The mean score of SpWB in this sample was 24.48 (more than 50 %), suggesting that the sample was normally distributed. This could be due to the traditional and spiritual lifestyle of the patients, as has been reported for Indian subjects. [18],[19] Spiritual coping methods have been reported for patients with head and neck cancers in the Indian setting. [8]

For SpWB, the statistically significant correlates include depression and anxiety, all the other five domains of QOL, fatigue, distress and sadness, mood, work, relationship with others, and enjoyment of life. This indicates how SpWB is closely correlated with both physical and psychological indicators of distress. Although the study may not be adequately representative of the community sample, it gives a fair idea about SpWB, and of advanced cancer patients in a palliative care center. It would have been ideal if the assessments were done at the time of admission, during the hospital stay, and during discharge. The current study gives an overview of the quality of life of advanced cancer patients in a hospice. Another issue in the current study is that it included samples with all types of cancer. Once the grade of cancer becomes advanced, it comes under palliative care and there is not much additional information that can be obtained from individual subtypes of cancer patients. Other studies that have looked at palliative cancer population in such a way are by Plumb and Holland et al. and Bukberg and Holland et al.[21],[22]

The study was done in a hospice where all the patients were in an advanced stage of illness. There were a very few such systematic studies done from Hospices in India on this population. Assessment of spirituality as a determinant of the quality of life had been done systematically. The study assessed all the common symptoms of distress including the physical, emotional, and cognitive domains together, and it also assessed how much these symptoms had interfered in the patient's functional status and correlated with the spiritual well being. All the basic domains of the quality of life and palliative care well-being assessed were also correlated with spirituality.

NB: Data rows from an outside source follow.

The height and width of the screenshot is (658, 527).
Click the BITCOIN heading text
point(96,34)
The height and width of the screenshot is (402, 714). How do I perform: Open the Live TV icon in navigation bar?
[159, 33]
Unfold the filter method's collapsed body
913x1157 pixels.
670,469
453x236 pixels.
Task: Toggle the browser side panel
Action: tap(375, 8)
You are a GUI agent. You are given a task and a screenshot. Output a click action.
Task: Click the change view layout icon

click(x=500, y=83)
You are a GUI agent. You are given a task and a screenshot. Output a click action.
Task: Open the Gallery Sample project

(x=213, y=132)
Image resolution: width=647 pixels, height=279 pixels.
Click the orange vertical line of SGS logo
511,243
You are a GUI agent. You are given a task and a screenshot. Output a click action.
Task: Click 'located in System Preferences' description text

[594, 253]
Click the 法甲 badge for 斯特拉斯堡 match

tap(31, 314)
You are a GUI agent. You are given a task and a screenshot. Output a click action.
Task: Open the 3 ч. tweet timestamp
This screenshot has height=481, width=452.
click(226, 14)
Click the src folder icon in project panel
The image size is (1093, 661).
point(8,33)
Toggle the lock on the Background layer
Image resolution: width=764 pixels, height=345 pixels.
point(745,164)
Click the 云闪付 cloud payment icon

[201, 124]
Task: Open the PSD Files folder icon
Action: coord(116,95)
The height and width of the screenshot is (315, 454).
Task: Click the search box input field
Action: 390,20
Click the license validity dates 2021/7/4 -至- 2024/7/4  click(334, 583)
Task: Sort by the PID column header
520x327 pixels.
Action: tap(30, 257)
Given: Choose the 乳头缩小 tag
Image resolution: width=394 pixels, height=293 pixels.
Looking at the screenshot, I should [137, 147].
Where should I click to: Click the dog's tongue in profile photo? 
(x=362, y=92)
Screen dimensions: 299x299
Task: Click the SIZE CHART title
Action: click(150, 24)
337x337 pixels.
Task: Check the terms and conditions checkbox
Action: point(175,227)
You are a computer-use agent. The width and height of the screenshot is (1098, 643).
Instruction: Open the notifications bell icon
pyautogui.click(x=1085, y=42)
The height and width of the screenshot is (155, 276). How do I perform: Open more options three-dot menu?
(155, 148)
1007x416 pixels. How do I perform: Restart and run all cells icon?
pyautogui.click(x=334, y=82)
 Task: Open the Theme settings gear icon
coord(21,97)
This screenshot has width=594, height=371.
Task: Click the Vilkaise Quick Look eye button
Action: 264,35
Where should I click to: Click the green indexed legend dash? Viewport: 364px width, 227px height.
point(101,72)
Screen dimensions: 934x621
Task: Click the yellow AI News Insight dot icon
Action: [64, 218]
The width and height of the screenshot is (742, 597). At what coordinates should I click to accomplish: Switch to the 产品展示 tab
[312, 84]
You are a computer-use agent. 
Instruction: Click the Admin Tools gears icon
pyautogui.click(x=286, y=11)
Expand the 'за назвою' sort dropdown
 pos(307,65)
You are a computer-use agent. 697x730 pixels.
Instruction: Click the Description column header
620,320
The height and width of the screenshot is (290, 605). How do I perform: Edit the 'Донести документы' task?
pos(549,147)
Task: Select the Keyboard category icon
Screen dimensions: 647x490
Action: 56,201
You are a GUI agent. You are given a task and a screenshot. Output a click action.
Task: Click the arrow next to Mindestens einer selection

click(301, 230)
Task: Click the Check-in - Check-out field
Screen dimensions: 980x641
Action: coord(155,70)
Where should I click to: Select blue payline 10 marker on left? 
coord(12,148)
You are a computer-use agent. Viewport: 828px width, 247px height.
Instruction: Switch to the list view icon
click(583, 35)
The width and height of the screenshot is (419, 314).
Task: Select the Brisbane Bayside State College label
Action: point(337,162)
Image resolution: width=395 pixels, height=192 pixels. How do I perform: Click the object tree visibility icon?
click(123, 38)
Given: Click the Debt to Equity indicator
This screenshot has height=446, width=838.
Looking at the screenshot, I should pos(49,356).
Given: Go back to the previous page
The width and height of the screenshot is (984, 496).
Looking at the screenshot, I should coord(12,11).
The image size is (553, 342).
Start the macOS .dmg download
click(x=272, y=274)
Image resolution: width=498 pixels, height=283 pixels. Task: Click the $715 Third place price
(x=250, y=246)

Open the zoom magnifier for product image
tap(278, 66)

the study gives interesting findings, the cross-sectional design of the study does not allow us to draw any definite conclusions regarding their long-term implications. By definition the symptoms are subjective, so there will be inherent limitations like scoring being influenced by various other factors like the state of mind, environmental influences, and so on. There is no control group for the study group, which is also a drawback of the study. Personality and coping strategies have not been adequately assessed and it is difficult to say if these may have contributed to the patients' perception of their symptoms

In conclusion, spirituality needs to be formally assessed and integrated into the management of patients with advanced cancers and those undergoing palliative care. The attitude of 'therapeutic nihilism' among physicians needs to be changed, and active help should be provided in improving the QOL of the patients that in turn will ease the inevitable process of dying. A longitudinal study from diagnosis onward, although difficult, will provide a clearer picture of the pattern and prevalence of symptoms and their correlation with the spiritual QOL.